--- Exercise requirements ---
Each line from the one holding "Select the Cherry iris palette template" through the end of the records should be returned exactly, while pictures are skipped.

--- Records provided ---

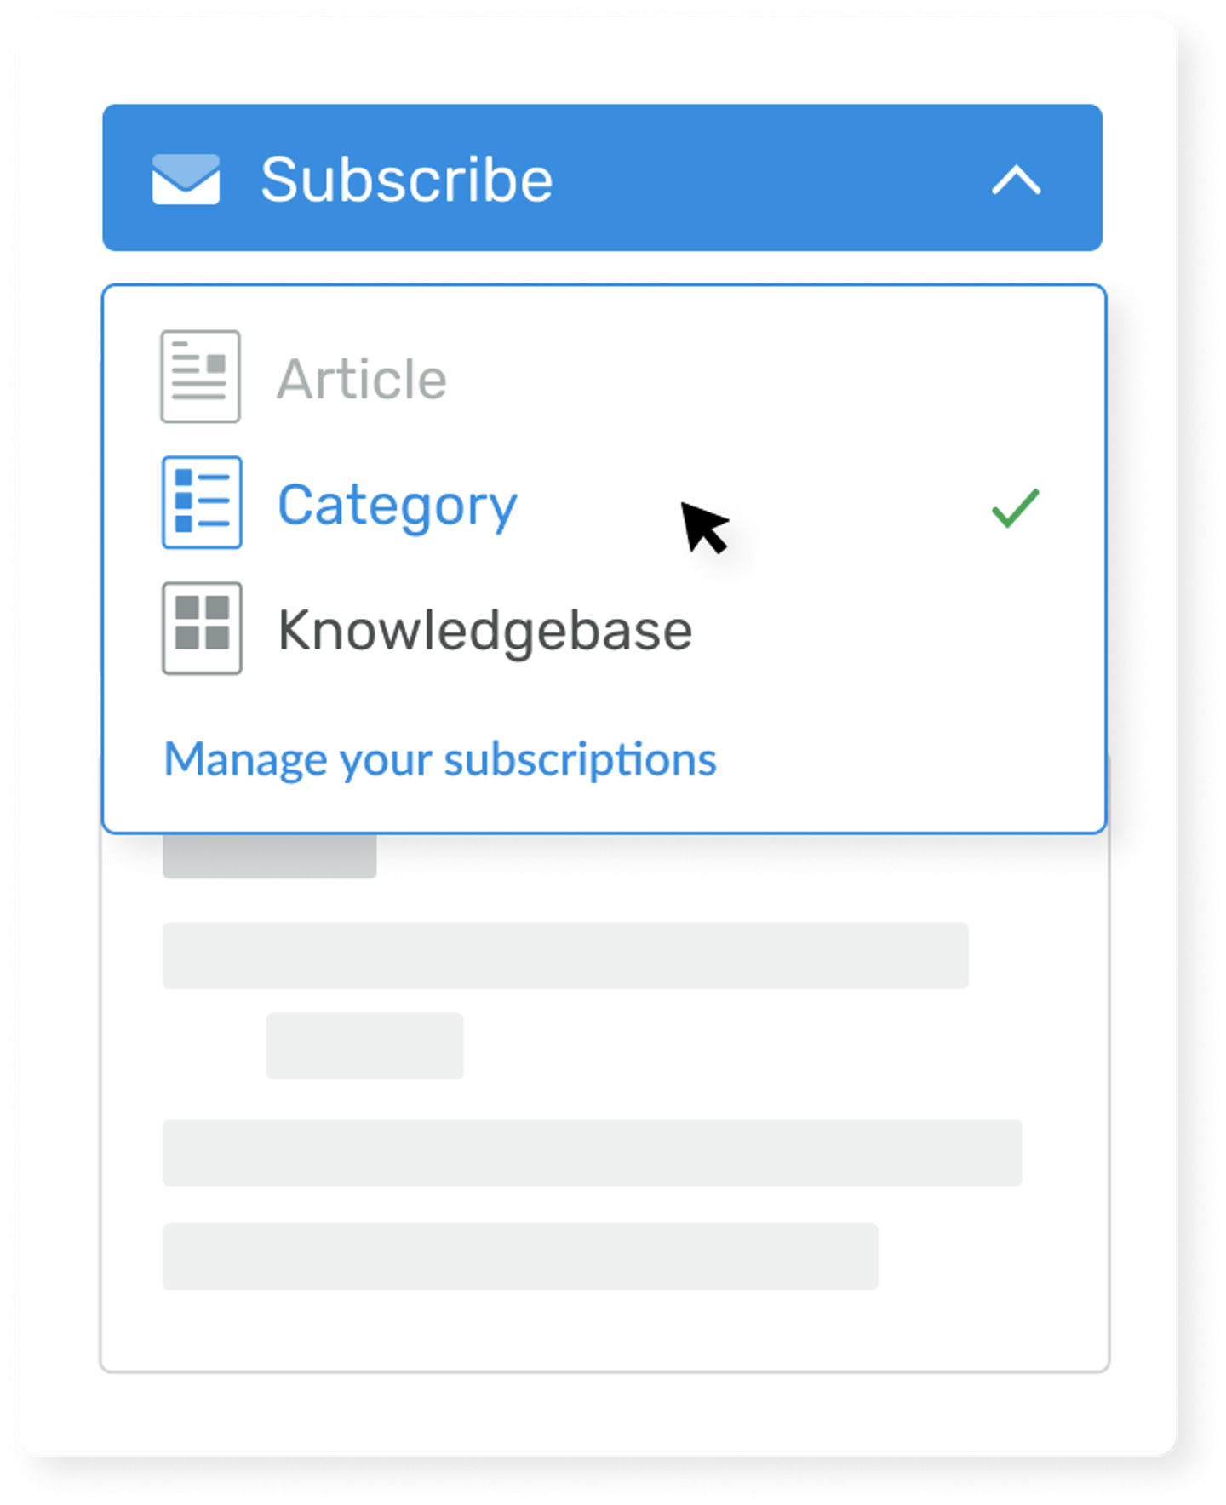This screenshot has height=1505, width=1226.
Task: Click blank area below the last placeholder bar
Action: 604,1328
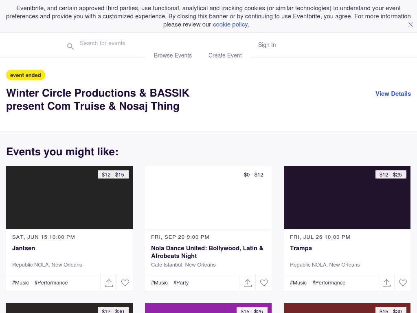Select the #Music tag on Trampa card

click(298, 283)
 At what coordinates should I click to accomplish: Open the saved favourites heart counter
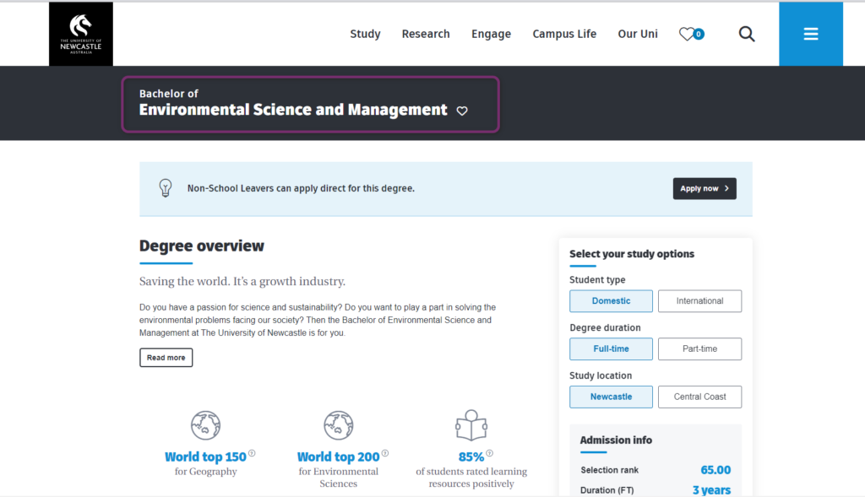(691, 34)
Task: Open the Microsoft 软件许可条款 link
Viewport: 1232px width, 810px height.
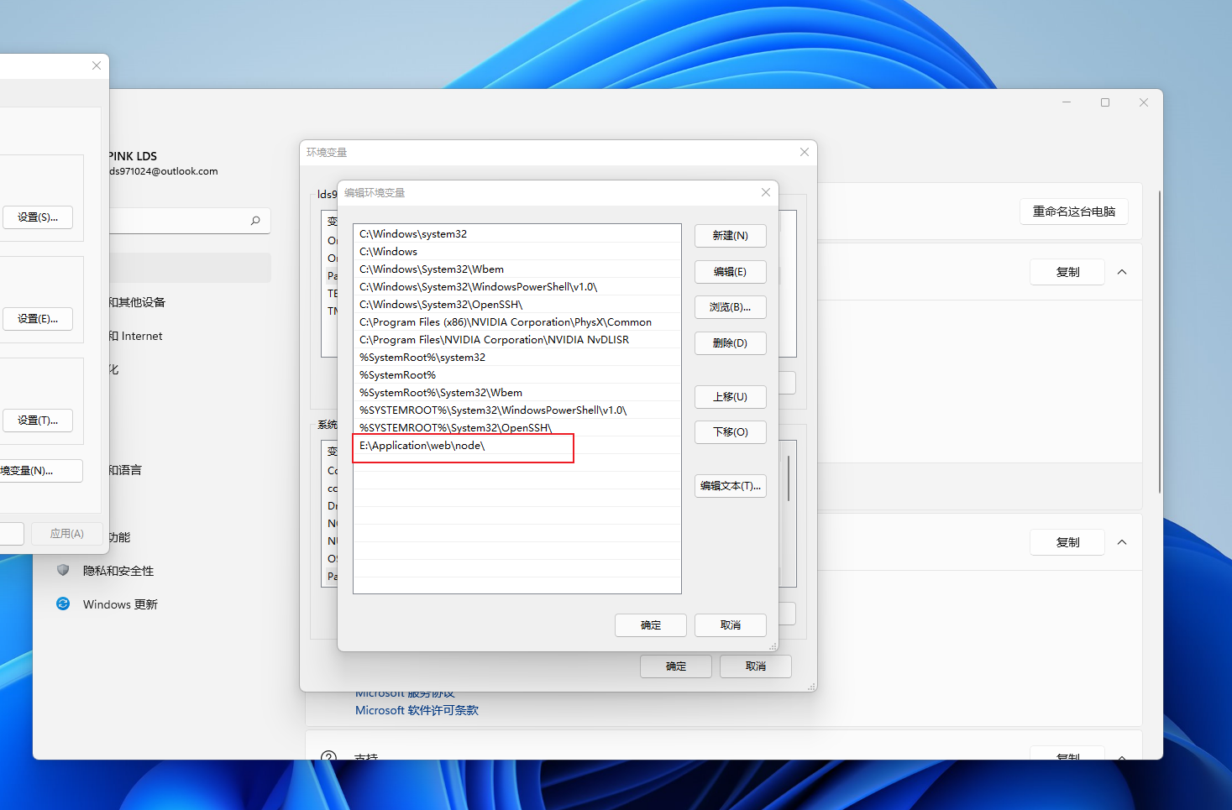Action: coord(417,710)
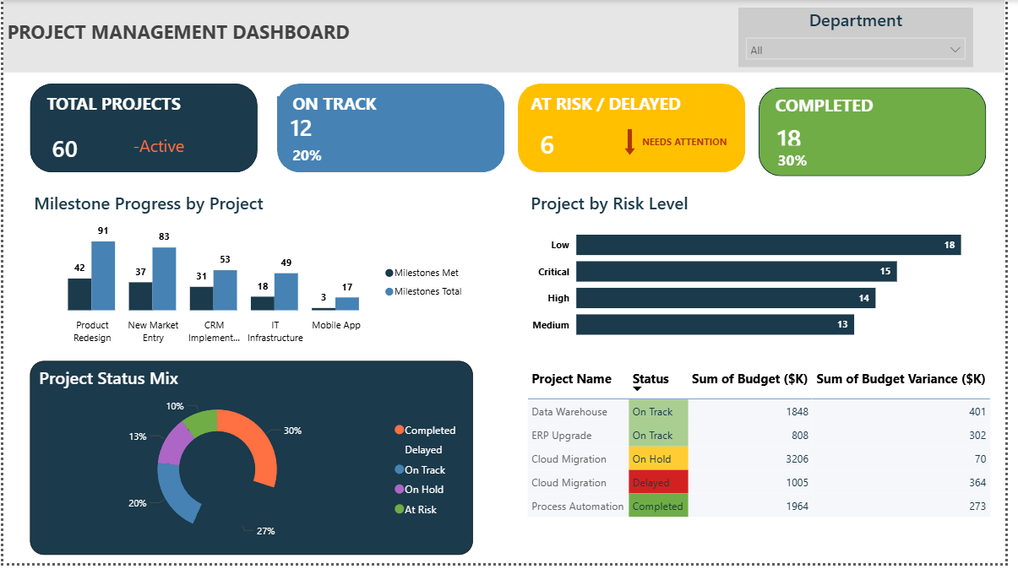This screenshot has width=1018, height=569.
Task: Select the Completed KPI card
Action: pos(872,132)
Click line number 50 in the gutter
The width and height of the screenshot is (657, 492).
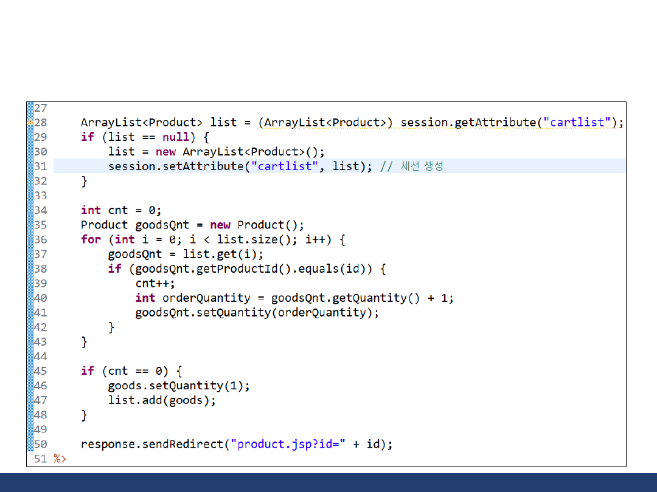tap(40, 444)
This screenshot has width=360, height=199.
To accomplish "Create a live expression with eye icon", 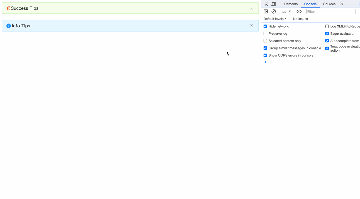I will tap(299, 11).
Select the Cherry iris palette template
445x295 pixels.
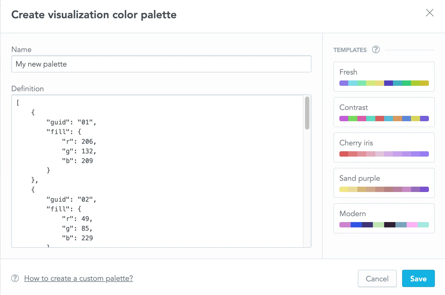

--- Problem solution ---
Select the Cherry iris palette template
445x295 pixels.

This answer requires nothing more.